Additive vs. Multiplicative Component Combinations

Given these different possible measures of the peak height, the natural next question is which is ‘correct’ or ‘best’.

The short answer is that there is not a singular definitive answer. Depending on one’s goals and assumptions about the data, there may be better answers for particular use cases. The different measures make different assumptions about the generative model of the data under study. If we had a definitive model of the underlying generators of the different data components, and a clear understanding of they related to each other, then we could use that information to decide exactly how to proceed.

However, for the case of neuro-electrophysiological recordings, there is not a definitively established generative model for the data, and as such, no singular or definitive answer to how best to model the data.

For any individual project / analysis, one can choose the approach that best fits the assumed generative model of the data. For example, if one wishes to examine the data based on a linearly-additive model, then the linear-subtraction of components matches this, whereas if one wants to specify a linearly multiplicative model (equivalent to subtraction in log space, and the kind of model assumed by filtered noise processes), then the linear-division approach the the way to go.

Within specparam, you can specify the approach to take for converting parameters post model fitting, which can be used to re-compute peak heights based on the desired model. For more discussion of this, see other documentation sections on choosing and defining parameter conversions.

# Initialize model objects, specifying different peak height parameter conversions
fm_log_sub = SpectralModel(converters={'periodic' : {'pw' : 'log_sub'}}, verbose=False)
fm_lin_sub = SpectralModel(converters={'periodic' : {'pw' : 'lin_sub'}}, verbose=False)

# Fit the models to the data
fm_log_sub.fit(freqs, powers, freq_range)
fm_lin_sub.fit(freqs, powers, freq_range)

# Check the resulting parameters, with different peak height values
print(fm_log_sub.results.get_params('periodic'))
print(fm_lin_sub.results.get_params('periodic'))

[[ 9.36187382  1.04444622  1.58733674]
 [11.1723471   0.23008765  2.87693709]
 [18.24843214  0.33140755  2.84640768]]
[[9.36187382e+00 4.92221811e-22 1.58733674e+00]
 [1.11723471e+01 2.97585557e-23 2.87693709e+00]
 [1.82484321e+01 3.46992592e-23 2.84640768e+00]]

Does it matter which form I choose?

In the above, we have shown that choosing the peak height estimations does lead to different computed values. However, in most analyses, it is not the absolute values or absolute differences of these measures that is of interest, but their relative differences.
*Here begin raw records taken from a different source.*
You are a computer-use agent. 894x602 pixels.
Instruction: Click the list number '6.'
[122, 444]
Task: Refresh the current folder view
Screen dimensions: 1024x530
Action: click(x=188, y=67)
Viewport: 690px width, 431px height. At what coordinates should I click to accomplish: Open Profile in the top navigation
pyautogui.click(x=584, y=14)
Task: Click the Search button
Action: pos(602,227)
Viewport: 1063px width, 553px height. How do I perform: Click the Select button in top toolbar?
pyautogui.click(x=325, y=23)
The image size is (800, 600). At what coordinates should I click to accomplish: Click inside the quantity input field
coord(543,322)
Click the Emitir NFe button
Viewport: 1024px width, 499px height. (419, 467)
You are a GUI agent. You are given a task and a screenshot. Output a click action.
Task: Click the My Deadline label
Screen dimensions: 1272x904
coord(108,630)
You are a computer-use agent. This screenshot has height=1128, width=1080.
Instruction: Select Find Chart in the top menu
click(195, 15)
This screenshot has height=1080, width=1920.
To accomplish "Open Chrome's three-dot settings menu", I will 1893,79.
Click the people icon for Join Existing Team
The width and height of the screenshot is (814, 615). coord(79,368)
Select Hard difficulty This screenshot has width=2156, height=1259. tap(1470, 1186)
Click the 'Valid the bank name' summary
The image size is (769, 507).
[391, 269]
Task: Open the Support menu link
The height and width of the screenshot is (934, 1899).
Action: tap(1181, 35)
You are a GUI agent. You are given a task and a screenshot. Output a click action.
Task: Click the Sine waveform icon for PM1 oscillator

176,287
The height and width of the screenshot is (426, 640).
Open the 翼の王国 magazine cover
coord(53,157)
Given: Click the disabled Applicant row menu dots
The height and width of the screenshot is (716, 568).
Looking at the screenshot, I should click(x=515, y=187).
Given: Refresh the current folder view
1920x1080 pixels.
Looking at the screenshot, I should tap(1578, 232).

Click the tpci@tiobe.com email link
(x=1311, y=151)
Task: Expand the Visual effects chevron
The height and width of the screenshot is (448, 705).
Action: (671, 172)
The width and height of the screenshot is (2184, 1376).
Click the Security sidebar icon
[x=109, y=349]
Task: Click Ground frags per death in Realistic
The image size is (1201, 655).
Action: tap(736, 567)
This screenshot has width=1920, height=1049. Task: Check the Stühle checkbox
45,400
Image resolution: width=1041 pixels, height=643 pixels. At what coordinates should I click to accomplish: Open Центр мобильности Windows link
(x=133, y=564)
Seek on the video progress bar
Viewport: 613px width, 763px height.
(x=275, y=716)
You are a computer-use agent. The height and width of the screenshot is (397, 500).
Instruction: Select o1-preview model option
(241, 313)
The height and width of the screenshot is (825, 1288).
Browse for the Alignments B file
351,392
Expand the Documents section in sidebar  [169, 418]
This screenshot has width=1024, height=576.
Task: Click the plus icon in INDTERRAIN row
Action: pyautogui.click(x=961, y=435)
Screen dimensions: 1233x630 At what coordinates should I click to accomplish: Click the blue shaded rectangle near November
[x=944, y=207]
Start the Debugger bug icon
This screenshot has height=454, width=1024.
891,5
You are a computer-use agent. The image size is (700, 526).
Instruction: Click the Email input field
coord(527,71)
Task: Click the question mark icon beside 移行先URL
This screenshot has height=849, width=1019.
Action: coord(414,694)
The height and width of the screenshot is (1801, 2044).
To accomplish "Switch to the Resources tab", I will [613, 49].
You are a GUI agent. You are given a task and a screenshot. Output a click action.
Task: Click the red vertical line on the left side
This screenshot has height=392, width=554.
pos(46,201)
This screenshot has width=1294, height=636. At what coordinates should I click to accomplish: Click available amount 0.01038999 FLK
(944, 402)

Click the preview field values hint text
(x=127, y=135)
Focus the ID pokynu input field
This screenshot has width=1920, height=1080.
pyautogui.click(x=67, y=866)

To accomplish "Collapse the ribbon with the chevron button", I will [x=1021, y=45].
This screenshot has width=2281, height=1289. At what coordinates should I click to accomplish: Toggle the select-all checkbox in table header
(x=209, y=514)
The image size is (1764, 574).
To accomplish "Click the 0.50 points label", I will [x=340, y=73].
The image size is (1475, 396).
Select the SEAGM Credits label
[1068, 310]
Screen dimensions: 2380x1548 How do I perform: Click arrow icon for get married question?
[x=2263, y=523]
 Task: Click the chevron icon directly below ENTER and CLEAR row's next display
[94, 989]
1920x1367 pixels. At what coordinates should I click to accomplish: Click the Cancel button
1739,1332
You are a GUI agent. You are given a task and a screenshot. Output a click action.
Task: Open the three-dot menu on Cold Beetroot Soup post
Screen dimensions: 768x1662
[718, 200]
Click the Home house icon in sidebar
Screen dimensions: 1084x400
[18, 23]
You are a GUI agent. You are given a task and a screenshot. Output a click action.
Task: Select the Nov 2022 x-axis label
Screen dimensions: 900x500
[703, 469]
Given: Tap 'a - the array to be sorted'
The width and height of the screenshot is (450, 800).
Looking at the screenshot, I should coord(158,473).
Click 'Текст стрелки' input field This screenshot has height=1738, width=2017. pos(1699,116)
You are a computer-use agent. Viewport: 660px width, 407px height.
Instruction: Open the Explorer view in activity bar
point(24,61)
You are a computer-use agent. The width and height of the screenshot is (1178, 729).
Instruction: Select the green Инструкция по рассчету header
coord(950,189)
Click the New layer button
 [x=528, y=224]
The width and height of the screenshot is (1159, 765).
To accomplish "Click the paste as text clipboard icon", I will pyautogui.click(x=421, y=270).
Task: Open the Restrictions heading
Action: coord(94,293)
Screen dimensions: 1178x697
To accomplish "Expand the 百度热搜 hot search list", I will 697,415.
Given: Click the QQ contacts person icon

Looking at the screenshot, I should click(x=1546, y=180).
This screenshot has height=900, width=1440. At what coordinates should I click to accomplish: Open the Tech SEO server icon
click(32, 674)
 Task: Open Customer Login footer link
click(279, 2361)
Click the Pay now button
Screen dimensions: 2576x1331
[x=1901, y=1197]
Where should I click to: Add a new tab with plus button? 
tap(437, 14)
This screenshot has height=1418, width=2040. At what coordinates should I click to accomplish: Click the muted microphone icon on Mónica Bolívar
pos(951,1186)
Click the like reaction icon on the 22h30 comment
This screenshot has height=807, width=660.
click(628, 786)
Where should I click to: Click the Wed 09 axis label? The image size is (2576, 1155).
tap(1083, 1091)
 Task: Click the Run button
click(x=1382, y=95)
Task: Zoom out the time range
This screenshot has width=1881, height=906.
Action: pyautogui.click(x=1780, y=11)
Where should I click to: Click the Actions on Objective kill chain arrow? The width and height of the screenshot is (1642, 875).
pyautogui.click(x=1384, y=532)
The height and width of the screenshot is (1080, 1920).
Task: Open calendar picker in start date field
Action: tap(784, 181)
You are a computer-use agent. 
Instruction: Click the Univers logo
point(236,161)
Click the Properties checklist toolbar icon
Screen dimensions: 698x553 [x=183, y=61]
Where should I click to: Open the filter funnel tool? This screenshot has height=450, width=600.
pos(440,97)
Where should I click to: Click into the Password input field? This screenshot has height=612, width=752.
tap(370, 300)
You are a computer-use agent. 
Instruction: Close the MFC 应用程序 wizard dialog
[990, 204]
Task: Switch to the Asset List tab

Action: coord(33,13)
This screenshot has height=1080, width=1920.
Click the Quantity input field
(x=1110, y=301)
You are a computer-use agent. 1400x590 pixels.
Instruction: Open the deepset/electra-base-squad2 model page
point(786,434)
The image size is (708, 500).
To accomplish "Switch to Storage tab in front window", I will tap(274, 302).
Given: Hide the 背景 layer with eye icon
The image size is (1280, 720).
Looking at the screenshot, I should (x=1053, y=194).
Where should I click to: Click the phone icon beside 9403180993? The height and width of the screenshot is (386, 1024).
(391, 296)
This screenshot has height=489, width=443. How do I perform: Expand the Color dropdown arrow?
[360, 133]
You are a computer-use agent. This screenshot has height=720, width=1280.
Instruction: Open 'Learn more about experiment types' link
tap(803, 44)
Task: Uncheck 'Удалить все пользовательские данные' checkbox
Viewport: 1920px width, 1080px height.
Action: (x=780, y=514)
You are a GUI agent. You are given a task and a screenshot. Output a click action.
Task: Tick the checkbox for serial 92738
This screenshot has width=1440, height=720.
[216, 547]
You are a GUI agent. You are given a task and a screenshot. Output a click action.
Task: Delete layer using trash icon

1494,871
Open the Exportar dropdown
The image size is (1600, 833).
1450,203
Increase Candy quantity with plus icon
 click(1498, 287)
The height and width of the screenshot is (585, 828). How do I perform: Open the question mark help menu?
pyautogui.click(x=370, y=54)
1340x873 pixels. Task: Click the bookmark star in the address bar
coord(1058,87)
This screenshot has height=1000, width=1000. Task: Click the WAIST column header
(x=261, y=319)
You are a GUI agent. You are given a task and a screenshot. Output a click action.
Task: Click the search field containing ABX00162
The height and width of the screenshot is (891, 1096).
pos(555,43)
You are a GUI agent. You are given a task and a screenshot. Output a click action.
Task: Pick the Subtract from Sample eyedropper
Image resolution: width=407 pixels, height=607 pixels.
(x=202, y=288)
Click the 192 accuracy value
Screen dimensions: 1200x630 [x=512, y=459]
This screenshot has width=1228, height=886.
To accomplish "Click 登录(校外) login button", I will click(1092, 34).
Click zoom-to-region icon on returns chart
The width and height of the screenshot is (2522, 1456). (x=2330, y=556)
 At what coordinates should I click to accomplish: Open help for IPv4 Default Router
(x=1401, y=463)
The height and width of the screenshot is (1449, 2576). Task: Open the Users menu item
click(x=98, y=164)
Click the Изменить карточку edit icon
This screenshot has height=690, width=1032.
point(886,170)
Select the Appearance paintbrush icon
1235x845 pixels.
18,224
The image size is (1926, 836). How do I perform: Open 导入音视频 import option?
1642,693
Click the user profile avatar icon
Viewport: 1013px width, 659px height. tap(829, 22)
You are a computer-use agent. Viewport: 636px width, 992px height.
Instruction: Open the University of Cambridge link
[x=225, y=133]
Broadly speaking, a likely rule of thumb is that within the spectral parameterization approach, switching the model combination definition is generally unlikely to change the general pattern of things (in terms of which parameters change). However it could well change effect size measures (and as such, potentially the results of significant tests), such that it is plausible that the results of different model combination forms could be at least somewhat different.